Güzel sunum, zayıf içerik

Son yıllarda ekonomi politikası beklentileri o kadar kötü etkilemiş olmalı ki, yeni yönetimin iki ayı aşan suskunluğundan sonra MB Başkanı’nın enflasyon raporu ile ilgili ilk ayrıntılı basın toplantısı büyük yankı yaptı ve alkış topladı. Toplantı notlarına bakınca, övgünün nedeninin sadece piyasaların ve uzmanların dilinden fiyat artışlarının ve enflasyonun izah edilmesi ve yıl sonu enflasyon beklentisinin de %22’den % 58’e yükseltilmesi olduğu anlaşıldı. Başkan’ın sorulara açık ve doğru terminolojiyle cevaplar vermesi de belli ki katılımcılara iyi gelmiş. Ancak işin özüne bakarsanız, zaten TÜİK’in bile yıllık %38 olduğunu açıkladığı (bağımsız ENAG’a göre ise %108 olan) enflasyonun yılsonu itibariyle %58’de, yani ikinci altı ayda % 32’de kalması pek mümkün değil. Öncelikle veri tabanının yani TÜİK hesaplarının düzeltilmesi lazım. Kaldı ki Erkan, enflasyonla mücadelenin yavaş ve tedrici bir şekilde yürütüleceğini ve ancak 2025’te tek haneli rakamlara düşmesinin söz konusu olabileceğini, sıkılaştırma çabasının % 17,5’e yükseltilmiş olan politika faizi dışında ticari kredilerdeki artışa limit konulması gibi tedbirlerle bütüncül bir para politikası çerçevesinde sürdürüleceğini de belirtti. Yani esas ilacı veremeyeceği için dolaylı ve karmaşık araçlarla daha az etkili ve yeni bozukluklara yol açacak eski yöntem değişmeyecek. Ayrıca MB’nin hükümetten bağımsız ve tümüyle bilimsel temellere dayanarak hareket edeceğini söyledi ki bunun olsa olsa sınırlı bir manevra sahası için geçerli olabileceğini bilmek için müneccim olmaya gerek yok. Daha sonra açıklanan başkan yardımcıları ile ilgili atamaların beklentiye susamış piyasalarda yarattığı abartılı hoşnutluğu da anlamak zor. Önceki yardımcılar içinde de özgeçmişi şimdikilerden bile parlak birinin bulunduğunu unutmamak gerek. Yani sorun sadece liyakat değil, politika yaklaşımına dair kararlı bir çerçeve olmasında.
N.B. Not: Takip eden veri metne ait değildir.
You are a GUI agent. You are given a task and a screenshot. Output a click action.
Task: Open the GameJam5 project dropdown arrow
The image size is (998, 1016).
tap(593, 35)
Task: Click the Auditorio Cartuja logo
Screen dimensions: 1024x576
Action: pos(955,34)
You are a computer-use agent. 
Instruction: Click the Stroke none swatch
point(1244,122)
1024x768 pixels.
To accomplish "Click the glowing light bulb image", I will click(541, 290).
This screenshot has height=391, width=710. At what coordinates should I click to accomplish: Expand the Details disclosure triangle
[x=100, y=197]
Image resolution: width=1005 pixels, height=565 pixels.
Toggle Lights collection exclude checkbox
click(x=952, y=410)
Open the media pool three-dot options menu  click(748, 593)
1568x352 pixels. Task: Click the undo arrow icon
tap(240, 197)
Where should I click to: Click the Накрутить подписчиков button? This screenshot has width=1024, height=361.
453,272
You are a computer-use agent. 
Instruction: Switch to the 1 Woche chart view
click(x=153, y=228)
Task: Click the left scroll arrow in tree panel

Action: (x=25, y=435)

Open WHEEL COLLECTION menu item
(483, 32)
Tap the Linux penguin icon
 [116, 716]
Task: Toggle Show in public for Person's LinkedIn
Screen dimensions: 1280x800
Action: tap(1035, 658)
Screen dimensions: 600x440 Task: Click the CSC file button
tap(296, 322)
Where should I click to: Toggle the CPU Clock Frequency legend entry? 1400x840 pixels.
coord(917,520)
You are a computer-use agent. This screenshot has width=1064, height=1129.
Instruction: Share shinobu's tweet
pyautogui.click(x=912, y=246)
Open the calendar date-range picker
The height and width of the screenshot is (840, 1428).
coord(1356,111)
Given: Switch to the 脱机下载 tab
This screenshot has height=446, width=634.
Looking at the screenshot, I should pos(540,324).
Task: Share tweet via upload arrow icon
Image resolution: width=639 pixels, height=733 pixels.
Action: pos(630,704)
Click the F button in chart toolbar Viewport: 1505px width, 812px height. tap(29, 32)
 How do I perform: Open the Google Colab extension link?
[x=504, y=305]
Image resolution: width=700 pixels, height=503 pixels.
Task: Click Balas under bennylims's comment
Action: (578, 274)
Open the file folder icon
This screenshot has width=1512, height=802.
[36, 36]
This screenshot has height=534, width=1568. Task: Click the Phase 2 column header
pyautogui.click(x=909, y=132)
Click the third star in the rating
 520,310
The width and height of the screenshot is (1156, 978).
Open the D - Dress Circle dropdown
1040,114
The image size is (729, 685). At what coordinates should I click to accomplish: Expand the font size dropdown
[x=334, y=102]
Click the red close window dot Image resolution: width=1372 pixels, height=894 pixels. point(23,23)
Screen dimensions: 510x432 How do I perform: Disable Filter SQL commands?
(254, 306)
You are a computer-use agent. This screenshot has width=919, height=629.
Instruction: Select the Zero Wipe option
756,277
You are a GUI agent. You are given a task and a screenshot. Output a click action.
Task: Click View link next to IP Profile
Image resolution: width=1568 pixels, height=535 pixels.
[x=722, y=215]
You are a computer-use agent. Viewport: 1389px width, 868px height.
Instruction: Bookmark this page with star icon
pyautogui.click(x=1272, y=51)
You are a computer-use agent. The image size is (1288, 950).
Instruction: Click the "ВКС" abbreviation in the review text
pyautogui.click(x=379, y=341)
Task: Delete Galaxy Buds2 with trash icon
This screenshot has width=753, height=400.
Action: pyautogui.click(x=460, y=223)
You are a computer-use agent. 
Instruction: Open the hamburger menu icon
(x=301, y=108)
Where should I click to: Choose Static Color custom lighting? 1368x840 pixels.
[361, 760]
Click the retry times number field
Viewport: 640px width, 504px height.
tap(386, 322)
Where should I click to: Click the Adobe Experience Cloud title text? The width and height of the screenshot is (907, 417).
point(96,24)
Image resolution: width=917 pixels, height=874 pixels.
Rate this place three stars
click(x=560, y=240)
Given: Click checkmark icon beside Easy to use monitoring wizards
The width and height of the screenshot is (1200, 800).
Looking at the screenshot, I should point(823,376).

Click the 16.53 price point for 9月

Kısaca para politikasının sıkılaştırılmasının pek söz konusu olmayacağı, olsa olsa kontrollü bir gevşeklik izleneceği açık. Yaklaşan yerel seçimler öncesinde yılsonu itibariyle iplerin iyice boşaltılacağı da. Öte yandan yapılan vergi artışlarına rağmen maliye politikasında da bir sıkılaştırmadan söz etmek mümkün değil; karşılığı gelir gösterilemediği için 1,1 trilyon TL’de tutulan ek bütçe dışında borçlanma yasasına aykırı olarak Cumhurbaşkanına bütçe açığının üç katına kadar borçlanma yetkisi verilmiş olması bir bakıma bütüncül bir ekonomi politikasının neden açıklanamadığının da ipuçlarını veriyor. Zaten resmi beyanların tersine bütçe açığında deprem harcamalarının payı da sınırlı, asıl ağırlık kamu (ve seçim) harcamalarında.

YEP’in Ortodoks hali mi?

Politikaların belirsiz kaldığı böyle bir ortamda güven inşası mümkün olmayacak. Ayrıca KKM gibi Hazine ve Merkez Bankası’na büyük yük getiren bir uygulamadan çıkış stratejisinin de önümüzdeki yıla kalacağı kesin. Erkan, döviz müdahaleleri konunda da açık konuşmadı. Normalde geçici canlandırma için kullanılan negatif faizin bu kadar yüksek enflasyonda TL’den kaçışı daha da hızlandıracağı açık. Muhalefetin de sadece “adı konmamış IMF programı” ile sınırlı eleştirel yaklaşımı son derece sığ ve sıradan. En ucuz kaynağı sağlayacak, ancak şeffaflık ve politika disiplini ile ilgili sıkı şartlar (özellikle şeffaflık ve tasarruf) sağlayacak olan böyle bir politikanın bu iktidarın 2002’de kabul edip kısmi yapısal reformlarla ekonomiyi düze çıkardığı program olduğu görmezden geliniyor.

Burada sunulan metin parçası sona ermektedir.